EXERCISE DETAILS:
Can you express the listing below as a numbered list, leaving out blank lines? Begin at the line that contains "This screenshot has width=1300, height=924." and stop after the line that contains "Action: [604, 94]".

Records from a data collection:
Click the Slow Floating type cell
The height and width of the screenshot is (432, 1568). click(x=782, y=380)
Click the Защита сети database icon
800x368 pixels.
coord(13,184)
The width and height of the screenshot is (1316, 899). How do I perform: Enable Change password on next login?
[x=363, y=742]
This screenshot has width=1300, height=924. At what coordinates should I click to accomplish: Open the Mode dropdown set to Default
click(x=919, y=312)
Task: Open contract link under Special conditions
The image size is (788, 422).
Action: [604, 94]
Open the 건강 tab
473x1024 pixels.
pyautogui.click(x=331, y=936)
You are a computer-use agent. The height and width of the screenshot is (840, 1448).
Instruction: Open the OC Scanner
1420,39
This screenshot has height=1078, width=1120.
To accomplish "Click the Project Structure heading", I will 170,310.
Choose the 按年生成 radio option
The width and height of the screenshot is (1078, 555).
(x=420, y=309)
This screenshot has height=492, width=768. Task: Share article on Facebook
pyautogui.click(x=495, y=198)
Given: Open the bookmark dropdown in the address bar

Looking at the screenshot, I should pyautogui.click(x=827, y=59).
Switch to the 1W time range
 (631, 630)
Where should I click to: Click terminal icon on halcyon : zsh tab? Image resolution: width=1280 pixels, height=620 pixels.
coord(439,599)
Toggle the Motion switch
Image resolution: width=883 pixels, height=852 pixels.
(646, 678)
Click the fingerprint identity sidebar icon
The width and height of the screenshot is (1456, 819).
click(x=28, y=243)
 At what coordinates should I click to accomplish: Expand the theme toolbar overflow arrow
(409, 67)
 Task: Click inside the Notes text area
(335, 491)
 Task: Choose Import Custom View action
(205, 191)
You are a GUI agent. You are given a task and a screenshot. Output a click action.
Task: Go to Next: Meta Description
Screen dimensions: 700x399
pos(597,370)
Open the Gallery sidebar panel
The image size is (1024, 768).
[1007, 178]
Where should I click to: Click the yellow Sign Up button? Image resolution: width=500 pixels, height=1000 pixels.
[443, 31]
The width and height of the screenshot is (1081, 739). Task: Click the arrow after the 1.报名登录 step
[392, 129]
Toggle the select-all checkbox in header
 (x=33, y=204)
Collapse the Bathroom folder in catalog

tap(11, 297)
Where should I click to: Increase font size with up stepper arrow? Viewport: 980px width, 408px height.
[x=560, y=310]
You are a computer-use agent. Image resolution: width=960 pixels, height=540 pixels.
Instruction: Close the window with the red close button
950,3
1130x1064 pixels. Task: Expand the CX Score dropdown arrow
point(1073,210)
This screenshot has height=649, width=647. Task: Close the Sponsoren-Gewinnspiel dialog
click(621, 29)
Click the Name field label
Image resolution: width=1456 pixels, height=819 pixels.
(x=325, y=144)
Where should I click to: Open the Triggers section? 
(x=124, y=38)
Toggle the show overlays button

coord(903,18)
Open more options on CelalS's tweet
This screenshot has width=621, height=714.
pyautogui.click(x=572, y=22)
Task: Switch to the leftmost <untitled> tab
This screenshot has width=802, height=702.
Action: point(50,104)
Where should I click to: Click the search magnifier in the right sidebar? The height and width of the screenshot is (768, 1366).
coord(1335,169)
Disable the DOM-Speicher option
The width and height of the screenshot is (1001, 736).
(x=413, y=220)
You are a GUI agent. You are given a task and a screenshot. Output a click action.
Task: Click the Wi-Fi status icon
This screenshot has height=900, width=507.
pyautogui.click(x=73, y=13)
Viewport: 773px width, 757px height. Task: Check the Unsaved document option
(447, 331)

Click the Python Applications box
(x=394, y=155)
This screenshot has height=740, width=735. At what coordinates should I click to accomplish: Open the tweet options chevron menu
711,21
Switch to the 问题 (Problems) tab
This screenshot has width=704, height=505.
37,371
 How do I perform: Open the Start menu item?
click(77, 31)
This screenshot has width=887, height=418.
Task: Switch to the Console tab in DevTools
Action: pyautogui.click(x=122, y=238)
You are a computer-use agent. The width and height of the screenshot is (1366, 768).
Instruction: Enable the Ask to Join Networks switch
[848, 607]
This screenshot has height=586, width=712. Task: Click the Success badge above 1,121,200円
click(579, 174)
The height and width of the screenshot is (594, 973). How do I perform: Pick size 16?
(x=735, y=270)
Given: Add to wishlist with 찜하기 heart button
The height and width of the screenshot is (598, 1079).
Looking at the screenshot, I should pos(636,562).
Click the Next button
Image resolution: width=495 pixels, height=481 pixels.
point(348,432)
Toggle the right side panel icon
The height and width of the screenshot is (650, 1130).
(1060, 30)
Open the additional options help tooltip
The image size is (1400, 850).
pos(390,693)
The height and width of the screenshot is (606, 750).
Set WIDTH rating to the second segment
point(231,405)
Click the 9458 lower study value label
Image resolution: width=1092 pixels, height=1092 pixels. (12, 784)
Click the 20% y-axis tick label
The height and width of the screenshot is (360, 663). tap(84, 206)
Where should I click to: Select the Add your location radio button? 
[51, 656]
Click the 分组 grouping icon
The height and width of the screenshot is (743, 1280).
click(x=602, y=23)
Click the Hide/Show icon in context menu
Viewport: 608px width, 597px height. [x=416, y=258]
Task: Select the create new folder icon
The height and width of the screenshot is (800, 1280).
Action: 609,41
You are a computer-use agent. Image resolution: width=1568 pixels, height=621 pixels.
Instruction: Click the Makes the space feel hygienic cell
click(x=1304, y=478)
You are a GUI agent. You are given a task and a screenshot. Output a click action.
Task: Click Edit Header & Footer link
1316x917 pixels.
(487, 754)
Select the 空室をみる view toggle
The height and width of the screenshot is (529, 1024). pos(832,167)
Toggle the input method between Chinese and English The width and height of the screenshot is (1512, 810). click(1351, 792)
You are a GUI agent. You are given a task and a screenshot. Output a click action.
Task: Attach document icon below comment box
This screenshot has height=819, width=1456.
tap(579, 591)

EXERCISE SOLUTION:
1. This screenshot has width=1300, height=924. At what coordinates should I click to accomplish: Open the Mode dropdown set to Default
2. click(x=919, y=312)
3. Task: Open contract link under Special conditions
4. The image size is (788, 422).
5. Action: [604, 94]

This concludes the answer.